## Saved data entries
*** Block opens ***
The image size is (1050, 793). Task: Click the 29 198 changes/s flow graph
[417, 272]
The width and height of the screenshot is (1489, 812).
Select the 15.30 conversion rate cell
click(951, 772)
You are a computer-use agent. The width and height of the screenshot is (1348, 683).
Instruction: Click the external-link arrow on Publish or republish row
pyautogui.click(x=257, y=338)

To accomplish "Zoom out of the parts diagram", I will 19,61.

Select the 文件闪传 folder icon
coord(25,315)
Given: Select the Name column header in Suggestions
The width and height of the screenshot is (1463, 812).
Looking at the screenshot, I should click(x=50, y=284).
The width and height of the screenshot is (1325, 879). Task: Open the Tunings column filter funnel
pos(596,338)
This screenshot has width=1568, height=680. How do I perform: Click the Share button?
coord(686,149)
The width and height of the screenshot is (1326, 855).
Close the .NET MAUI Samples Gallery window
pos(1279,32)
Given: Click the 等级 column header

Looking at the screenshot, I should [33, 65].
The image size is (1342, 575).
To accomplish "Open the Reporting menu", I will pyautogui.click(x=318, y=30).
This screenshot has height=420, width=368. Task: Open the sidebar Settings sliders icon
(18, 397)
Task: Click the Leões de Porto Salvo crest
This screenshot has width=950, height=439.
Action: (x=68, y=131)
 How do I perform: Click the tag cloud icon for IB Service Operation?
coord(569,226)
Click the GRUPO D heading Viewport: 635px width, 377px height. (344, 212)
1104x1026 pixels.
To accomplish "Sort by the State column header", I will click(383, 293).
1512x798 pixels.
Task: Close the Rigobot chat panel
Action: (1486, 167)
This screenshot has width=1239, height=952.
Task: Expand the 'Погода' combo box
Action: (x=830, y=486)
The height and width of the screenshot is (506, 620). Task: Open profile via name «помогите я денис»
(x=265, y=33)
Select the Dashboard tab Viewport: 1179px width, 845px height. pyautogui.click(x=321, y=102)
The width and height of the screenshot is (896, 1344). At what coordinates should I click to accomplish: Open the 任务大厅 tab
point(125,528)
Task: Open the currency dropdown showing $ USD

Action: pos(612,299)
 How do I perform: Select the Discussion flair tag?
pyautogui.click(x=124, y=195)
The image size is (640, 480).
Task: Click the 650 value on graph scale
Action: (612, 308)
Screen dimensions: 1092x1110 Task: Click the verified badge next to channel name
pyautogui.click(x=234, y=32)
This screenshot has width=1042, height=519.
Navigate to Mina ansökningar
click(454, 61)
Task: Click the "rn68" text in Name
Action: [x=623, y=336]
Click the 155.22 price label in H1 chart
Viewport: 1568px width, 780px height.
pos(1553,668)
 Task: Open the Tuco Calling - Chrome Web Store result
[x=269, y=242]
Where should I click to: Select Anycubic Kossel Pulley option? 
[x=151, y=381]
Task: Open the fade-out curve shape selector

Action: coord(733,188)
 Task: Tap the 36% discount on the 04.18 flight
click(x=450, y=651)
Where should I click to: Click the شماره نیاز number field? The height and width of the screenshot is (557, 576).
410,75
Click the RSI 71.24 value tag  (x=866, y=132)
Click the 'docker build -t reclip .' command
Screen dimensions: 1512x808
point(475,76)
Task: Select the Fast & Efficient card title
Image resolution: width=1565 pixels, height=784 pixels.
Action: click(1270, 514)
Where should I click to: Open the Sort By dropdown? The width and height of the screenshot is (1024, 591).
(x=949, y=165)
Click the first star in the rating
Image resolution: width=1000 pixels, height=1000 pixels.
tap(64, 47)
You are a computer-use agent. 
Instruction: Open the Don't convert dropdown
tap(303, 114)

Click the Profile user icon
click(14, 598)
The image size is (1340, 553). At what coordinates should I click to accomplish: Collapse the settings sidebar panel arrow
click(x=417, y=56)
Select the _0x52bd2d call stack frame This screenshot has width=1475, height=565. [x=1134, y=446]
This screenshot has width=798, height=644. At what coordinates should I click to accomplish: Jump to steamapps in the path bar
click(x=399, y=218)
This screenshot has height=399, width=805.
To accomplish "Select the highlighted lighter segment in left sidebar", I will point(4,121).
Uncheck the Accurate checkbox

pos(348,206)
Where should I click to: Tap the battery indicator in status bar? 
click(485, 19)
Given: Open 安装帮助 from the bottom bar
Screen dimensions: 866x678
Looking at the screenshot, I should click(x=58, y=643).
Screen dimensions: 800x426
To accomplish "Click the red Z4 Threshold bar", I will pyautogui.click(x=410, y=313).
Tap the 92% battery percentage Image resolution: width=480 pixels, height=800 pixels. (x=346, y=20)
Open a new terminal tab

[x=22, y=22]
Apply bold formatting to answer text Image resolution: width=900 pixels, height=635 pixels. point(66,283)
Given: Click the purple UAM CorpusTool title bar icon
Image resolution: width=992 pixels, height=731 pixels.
*** Block closes ***
## Requirement
The records are to be duplicated in full, with every word kept exactly.

## Solution to the exercise
The image size is (1050, 793). Task: Click the 29 198 changes/s flow graph
[417, 272]
The width and height of the screenshot is (1489, 812).
Select the 15.30 conversion rate cell
click(951, 772)
You are a computer-use agent. The width and height of the screenshot is (1348, 683).
Instruction: Click the external-link arrow on Publish or republish row
pyautogui.click(x=257, y=338)

To accomplish "Zoom out of the parts diagram", I will 19,61.

Select the 文件闪传 folder icon
coord(25,315)
Given: Select the Name column header in Suggestions
The width and height of the screenshot is (1463, 812).
Looking at the screenshot, I should click(x=50, y=284).
The width and height of the screenshot is (1325, 879). Task: Open the Tunings column filter funnel
pos(596,338)
This screenshot has width=1568, height=680. How do I perform: Click the Share button?
coord(686,149)
The width and height of the screenshot is (1326, 855).
Close the .NET MAUI Samples Gallery window
pos(1279,32)
Given: Click the 等级 column header

Looking at the screenshot, I should [33, 65].
The image size is (1342, 575).
To accomplish "Open the Reporting menu", I will pyautogui.click(x=318, y=30).
This screenshot has height=420, width=368. Task: Open the sidebar Settings sliders icon
(18, 397)
Task: Click the Leões de Porto Salvo crest
This screenshot has width=950, height=439.
Action: (x=68, y=131)
 How do I perform: Click the tag cloud icon for IB Service Operation?
coord(569,226)
Click the GRUPO D heading Viewport: 635px width, 377px height. (344, 212)
1104x1026 pixels.
To accomplish "Sort by the State column header", I will click(383, 293).
1512x798 pixels.
Task: Close the Rigobot chat panel
Action: (1486, 167)
This screenshot has width=1239, height=952.
Task: Expand the 'Погода' combo box
Action: (x=830, y=486)
The height and width of the screenshot is (506, 620). Task: Open profile via name «помогите я денис»
(x=265, y=33)
Select the Dashboard tab Viewport: 1179px width, 845px height. pyautogui.click(x=321, y=102)
The width and height of the screenshot is (896, 1344). At what coordinates should I click to accomplish: Open the 任务大厅 tab
point(125,528)
Task: Open the currency dropdown showing $ USD

Action: pos(612,299)
 How do I perform: Select the Discussion flair tag?
pyautogui.click(x=124, y=195)
The image size is (640, 480).
Task: Click the 650 value on graph scale
Action: (612, 308)
Screen dimensions: 1092x1110 Task: Click the verified badge next to channel name
pyautogui.click(x=234, y=32)
This screenshot has width=1042, height=519.
Navigate to Mina ansökningar
click(454, 61)
Task: Click the "rn68" text in Name
Action: [x=623, y=336]
Click the 155.22 price label in H1 chart
Viewport: 1568px width, 780px height.
pos(1553,668)
 Task: Open the Tuco Calling - Chrome Web Store result
[x=269, y=242]
Where should I click to: Select Anycubic Kossel Pulley option? 
[x=151, y=381]
Task: Open the fade-out curve shape selector

Action: coord(733,188)
 Task: Tap the 36% discount on the 04.18 flight
click(x=450, y=651)
Where should I click to: Click the شماره نیاز number field? The height and width of the screenshot is (557, 576).
410,75
Click the RSI 71.24 value tag  (x=866, y=132)
Click the 'docker build -t reclip .' command
Screen dimensions: 1512x808
point(475,76)
Task: Select the Fast & Efficient card title
Image resolution: width=1565 pixels, height=784 pixels.
Action: click(1270, 514)
Where should I click to: Open the Sort By dropdown? The width and height of the screenshot is (1024, 591).
(x=949, y=165)
Click the first star in the rating
Image resolution: width=1000 pixels, height=1000 pixels.
tap(64, 47)
You are a computer-use agent. 
Instruction: Open the Don't convert dropdown
tap(303, 114)

Click the Profile user icon
click(14, 598)
The image size is (1340, 553). At what coordinates should I click to accomplish: Collapse the settings sidebar panel arrow
click(x=417, y=56)
Select the _0x52bd2d call stack frame This screenshot has width=1475, height=565. [x=1134, y=446]
This screenshot has width=798, height=644. At what coordinates should I click to accomplish: Jump to steamapps in the path bar
click(x=399, y=218)
This screenshot has height=399, width=805.
To accomplish "Select the highlighted lighter segment in left sidebar", I will point(4,121).
Uncheck the Accurate checkbox

pos(348,206)
Where should I click to: Tap the battery indicator in status bar? 
click(485, 19)
Given: Open 安装帮助 from the bottom bar
Screen dimensions: 866x678
Looking at the screenshot, I should click(x=58, y=643).
Screen dimensions: 800x426
To accomplish "Click the red Z4 Threshold bar", I will pyautogui.click(x=410, y=313).
Tap the 92% battery percentage Image resolution: width=480 pixels, height=800 pixels. (x=346, y=20)
Open a new terminal tab

[x=22, y=22]
Apply bold formatting to answer text Image resolution: width=900 pixels, height=635 pixels. point(66,283)
Given: Click the purple UAM CorpusTool title bar icon
Image resolution: width=992 pixels, height=731 pixels.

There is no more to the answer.